Josh (the blog)

I’ve delivered simple, clear and easy-to-use services for 20 years, for startups, scaleups and government. I write about the nerdy bits here.


@joahua

Reflections on an exciting and terrifying letter

This evening I received a letter of nomination from my university supporting my exchange application. My heart is greatly torn at this news. God is not without a sense of irony! Tori and I both pray for a future serving God together, but the process to attaining this is not, it seems, one without pain or difficulty. We anticipate more long months apart, and I face leaving Sydney, its comforts and securities.

In Sydney, there is security in so many things. I trust in family, in friends, in personal and professional networks, in job security and my own abilities. I trust in credit cards, Internet providers, newspapers and mobile phones. All of these things come to nothing, dissolving in the face of studying a language so radically different from my own first language. Yet, were I to achieve any degree of comfortableness in this language, at least some of the things in which I falsely find security would, without sound reason, assume that position of trust in my life once more.

The one true thing to trust in is common to all languages, all people, and every place on earth. There’s just one sure and certain hope that is unfailing. When every thing and person on earth gives way, Jesus alone is our hope and stay. (So thankful to God for Tori’s reminder of that in the midst of my freaking out about all of this tonight – you are a wise and godly woman Tori!)

Business strategy, internet development, and the exciting insanity of startup work in an amazing industry with the best colleagues will transform into, near-exclusively, the well-trodden path of laborious language study, learning through humbling failure and the necessity of constant correction by even the closest of friends. Yet language learning opens doors, communicates truths, and, similarly to the insanity of startups, is spurred along by necessity and an urgent need for improvement.

For my part, I’m learning to trust God more and having the false objects of my hope called out in front of me by even the suggestion of having to leave them behind. It’s funny, because I thought I’d thought about this — I guess as things become concrete problems get harder to ignore! Strangely, the things I had thought will be difficult to let go and live without – a car, a great IT setup, books, purchasing power due to constrained exchange budget, etc. – hadn’t even come up in my mind yet (though they may later).

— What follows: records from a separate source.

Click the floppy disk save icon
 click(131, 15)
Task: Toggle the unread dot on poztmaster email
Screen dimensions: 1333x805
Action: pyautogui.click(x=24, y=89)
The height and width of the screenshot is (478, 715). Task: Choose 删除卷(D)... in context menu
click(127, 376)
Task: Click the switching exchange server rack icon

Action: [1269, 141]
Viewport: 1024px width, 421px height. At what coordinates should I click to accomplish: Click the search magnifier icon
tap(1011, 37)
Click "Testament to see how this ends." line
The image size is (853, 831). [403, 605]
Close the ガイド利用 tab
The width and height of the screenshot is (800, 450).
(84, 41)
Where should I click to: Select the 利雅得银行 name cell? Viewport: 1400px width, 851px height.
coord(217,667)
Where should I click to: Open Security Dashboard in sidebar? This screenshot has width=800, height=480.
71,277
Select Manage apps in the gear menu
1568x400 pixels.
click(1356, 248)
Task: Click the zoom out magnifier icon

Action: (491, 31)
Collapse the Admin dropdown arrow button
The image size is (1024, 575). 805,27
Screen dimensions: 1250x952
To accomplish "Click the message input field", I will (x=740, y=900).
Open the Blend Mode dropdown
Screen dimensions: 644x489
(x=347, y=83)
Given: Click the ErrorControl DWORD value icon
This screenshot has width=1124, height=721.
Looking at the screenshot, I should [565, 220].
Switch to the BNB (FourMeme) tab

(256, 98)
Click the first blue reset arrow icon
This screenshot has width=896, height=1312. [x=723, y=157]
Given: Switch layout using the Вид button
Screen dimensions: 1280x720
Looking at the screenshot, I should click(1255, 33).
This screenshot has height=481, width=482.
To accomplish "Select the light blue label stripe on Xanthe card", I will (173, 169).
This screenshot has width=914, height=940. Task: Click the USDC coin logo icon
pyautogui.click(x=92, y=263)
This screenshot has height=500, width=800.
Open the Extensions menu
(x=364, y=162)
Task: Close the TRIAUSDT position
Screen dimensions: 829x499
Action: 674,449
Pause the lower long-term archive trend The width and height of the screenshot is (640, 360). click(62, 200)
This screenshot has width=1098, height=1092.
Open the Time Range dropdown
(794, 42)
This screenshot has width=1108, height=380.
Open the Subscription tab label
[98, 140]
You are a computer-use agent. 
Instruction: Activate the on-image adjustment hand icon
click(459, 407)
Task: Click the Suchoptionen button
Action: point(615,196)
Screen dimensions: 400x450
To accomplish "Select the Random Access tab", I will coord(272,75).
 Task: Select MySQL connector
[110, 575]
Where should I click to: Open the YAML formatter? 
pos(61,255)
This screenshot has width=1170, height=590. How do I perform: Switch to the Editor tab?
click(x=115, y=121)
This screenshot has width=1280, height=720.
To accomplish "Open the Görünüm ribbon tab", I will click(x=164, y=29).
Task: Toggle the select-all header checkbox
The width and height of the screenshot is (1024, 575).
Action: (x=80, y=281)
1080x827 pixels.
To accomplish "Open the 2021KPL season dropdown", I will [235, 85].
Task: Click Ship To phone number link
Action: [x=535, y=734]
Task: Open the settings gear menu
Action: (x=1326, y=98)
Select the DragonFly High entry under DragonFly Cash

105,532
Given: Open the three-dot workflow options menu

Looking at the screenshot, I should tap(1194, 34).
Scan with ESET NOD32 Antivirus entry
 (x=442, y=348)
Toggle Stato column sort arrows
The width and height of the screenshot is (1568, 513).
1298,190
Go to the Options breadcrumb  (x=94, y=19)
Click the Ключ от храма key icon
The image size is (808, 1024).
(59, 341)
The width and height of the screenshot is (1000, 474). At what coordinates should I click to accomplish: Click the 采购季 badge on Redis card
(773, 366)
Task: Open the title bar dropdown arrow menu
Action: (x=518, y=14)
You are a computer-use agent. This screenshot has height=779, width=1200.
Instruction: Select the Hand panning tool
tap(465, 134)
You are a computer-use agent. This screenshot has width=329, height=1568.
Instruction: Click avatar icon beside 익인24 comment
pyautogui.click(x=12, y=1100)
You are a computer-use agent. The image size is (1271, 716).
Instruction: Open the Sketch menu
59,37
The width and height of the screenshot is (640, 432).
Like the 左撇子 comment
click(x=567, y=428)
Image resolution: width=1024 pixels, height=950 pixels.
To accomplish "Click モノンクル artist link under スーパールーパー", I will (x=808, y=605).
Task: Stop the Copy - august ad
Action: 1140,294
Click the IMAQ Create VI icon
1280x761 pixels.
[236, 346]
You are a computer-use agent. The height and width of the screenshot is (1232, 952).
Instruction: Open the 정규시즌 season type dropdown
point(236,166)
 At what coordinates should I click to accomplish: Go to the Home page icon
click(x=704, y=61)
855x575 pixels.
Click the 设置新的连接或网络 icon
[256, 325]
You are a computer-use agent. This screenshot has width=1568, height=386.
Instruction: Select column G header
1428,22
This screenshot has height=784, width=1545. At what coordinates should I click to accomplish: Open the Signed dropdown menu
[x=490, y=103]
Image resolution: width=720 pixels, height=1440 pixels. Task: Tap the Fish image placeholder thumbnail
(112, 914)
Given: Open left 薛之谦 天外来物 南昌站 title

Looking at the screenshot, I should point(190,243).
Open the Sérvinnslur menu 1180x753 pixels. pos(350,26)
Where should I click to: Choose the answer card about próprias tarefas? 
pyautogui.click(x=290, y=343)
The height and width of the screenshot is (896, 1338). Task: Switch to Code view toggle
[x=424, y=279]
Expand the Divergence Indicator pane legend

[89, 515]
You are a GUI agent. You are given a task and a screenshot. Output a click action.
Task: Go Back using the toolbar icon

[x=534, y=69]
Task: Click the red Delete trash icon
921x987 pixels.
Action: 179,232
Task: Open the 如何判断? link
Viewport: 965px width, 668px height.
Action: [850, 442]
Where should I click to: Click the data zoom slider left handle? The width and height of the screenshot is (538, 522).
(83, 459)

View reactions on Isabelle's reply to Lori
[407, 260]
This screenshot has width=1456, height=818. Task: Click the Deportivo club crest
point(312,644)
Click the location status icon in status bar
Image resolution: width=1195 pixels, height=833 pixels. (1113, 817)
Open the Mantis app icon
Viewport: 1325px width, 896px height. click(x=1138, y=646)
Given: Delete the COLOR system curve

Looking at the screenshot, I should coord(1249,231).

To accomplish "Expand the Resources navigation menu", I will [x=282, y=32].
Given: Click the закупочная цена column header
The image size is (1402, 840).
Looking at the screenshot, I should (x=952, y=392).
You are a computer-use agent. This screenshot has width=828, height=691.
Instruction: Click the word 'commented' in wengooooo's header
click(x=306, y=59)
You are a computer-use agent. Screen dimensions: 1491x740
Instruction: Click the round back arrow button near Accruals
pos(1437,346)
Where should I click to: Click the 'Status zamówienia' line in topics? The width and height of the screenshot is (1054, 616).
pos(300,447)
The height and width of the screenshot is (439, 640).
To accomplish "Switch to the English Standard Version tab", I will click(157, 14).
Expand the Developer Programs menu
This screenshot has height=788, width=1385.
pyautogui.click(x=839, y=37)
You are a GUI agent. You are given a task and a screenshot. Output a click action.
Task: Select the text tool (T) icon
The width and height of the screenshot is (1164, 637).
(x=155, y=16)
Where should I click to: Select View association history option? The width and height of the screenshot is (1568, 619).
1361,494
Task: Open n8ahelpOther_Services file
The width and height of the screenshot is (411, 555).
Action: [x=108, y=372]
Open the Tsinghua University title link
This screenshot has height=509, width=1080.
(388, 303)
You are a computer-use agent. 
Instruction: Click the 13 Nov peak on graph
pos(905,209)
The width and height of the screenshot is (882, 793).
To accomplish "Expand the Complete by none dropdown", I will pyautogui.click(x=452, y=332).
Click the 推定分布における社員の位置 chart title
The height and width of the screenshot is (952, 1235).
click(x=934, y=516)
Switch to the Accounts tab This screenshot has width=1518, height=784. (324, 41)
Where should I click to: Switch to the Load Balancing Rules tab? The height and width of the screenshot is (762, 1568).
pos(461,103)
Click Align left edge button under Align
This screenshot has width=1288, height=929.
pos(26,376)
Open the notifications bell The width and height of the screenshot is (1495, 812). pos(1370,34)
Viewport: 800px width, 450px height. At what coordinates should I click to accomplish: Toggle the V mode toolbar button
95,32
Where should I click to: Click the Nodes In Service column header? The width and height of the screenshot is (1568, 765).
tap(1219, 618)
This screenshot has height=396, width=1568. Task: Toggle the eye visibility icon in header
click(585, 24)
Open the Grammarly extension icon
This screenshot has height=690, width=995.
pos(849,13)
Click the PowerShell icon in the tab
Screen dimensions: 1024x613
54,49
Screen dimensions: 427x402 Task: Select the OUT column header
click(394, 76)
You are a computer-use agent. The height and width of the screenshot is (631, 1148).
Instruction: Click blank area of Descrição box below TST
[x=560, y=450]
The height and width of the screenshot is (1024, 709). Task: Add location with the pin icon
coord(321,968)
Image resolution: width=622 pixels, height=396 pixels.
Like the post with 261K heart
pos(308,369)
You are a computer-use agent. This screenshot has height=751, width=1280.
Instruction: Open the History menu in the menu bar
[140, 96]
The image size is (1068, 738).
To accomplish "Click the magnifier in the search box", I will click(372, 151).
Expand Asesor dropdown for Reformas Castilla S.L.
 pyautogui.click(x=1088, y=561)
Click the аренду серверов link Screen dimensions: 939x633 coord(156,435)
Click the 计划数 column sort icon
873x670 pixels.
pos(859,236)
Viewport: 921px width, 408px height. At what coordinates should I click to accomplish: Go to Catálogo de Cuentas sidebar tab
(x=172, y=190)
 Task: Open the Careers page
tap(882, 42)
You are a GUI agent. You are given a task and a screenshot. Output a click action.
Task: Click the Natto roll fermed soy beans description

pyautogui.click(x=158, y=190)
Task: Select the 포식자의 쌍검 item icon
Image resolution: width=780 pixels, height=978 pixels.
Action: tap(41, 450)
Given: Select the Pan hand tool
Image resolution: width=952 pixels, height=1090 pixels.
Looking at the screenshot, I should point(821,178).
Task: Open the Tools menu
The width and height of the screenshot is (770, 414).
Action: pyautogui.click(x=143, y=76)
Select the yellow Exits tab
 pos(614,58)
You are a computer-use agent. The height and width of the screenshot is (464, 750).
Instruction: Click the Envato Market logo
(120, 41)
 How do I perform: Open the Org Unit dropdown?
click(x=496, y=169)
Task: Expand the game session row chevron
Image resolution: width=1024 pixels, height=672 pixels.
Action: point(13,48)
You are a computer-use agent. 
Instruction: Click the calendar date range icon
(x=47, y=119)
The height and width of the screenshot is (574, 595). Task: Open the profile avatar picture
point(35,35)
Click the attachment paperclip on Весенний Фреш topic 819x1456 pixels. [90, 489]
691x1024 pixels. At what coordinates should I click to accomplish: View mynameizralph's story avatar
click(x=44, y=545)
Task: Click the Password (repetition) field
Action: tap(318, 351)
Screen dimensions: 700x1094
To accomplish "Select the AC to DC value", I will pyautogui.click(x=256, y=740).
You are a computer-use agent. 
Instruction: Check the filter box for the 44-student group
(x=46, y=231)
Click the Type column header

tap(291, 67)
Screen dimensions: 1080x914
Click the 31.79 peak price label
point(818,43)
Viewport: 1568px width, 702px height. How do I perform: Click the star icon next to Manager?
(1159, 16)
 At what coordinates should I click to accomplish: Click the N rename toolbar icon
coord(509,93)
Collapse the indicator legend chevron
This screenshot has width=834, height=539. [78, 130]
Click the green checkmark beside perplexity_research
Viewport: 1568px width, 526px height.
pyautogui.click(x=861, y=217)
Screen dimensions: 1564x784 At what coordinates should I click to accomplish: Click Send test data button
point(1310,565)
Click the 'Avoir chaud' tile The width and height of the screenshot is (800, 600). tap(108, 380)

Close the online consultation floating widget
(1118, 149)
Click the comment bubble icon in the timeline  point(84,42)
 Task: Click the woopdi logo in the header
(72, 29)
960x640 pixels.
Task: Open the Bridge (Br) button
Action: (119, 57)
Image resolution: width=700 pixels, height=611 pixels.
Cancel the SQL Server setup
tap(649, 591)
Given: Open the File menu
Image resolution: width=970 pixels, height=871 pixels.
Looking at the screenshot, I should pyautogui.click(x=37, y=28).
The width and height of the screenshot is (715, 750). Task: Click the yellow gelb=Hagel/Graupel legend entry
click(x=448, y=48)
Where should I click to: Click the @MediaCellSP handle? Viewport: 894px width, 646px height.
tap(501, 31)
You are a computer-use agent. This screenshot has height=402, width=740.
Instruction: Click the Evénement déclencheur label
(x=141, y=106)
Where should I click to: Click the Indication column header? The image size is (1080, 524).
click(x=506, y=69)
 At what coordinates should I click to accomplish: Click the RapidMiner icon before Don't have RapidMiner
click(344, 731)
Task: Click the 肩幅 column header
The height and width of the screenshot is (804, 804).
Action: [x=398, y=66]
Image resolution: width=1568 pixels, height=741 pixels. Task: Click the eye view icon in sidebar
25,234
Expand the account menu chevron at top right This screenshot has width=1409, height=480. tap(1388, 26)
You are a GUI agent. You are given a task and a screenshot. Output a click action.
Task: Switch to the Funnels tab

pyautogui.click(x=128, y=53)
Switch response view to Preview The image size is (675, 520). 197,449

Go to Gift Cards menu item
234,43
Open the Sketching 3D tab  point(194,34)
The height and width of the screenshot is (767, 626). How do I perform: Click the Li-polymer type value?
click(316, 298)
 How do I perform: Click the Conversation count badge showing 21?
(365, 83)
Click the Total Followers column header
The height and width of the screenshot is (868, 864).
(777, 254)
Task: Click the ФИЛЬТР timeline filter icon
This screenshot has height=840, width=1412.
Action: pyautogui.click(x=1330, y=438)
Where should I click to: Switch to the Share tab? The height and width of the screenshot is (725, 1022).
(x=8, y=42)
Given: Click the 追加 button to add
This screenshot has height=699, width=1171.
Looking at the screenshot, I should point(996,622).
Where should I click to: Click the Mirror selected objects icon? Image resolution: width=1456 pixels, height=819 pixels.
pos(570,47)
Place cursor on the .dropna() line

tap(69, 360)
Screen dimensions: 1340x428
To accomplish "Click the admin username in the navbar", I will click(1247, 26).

Perhaps the issue for me is less materialism, as I had thought, and more pride and an overdependence on the things that don’t satisfy and give life to the full! The absurdity of this situation is perhaps best encapsulated in the observation that I am torn at the spectacular breadth, depth and width of opportunities provided. It is ridiculous to think that I, such a mediocre student, should be given the chance to study at a top-5 university as well as the remarkably well-regarded University of Sydney. The ridiculousness of this is, perhaps, only surpassed by the fact that I then proceed to complain about it!

And both these privileges are like rubbish compared to the surpassing greatness of knowing the Lord Jesus Christ – this is the most absurd opportunity of all. To be loved by the Creator, whose creation (of which I am part) destroyed Him, though death could not hold Him down, such that death promises eternal life through Christ’s victory: it is beyond comprehension! 感谢主!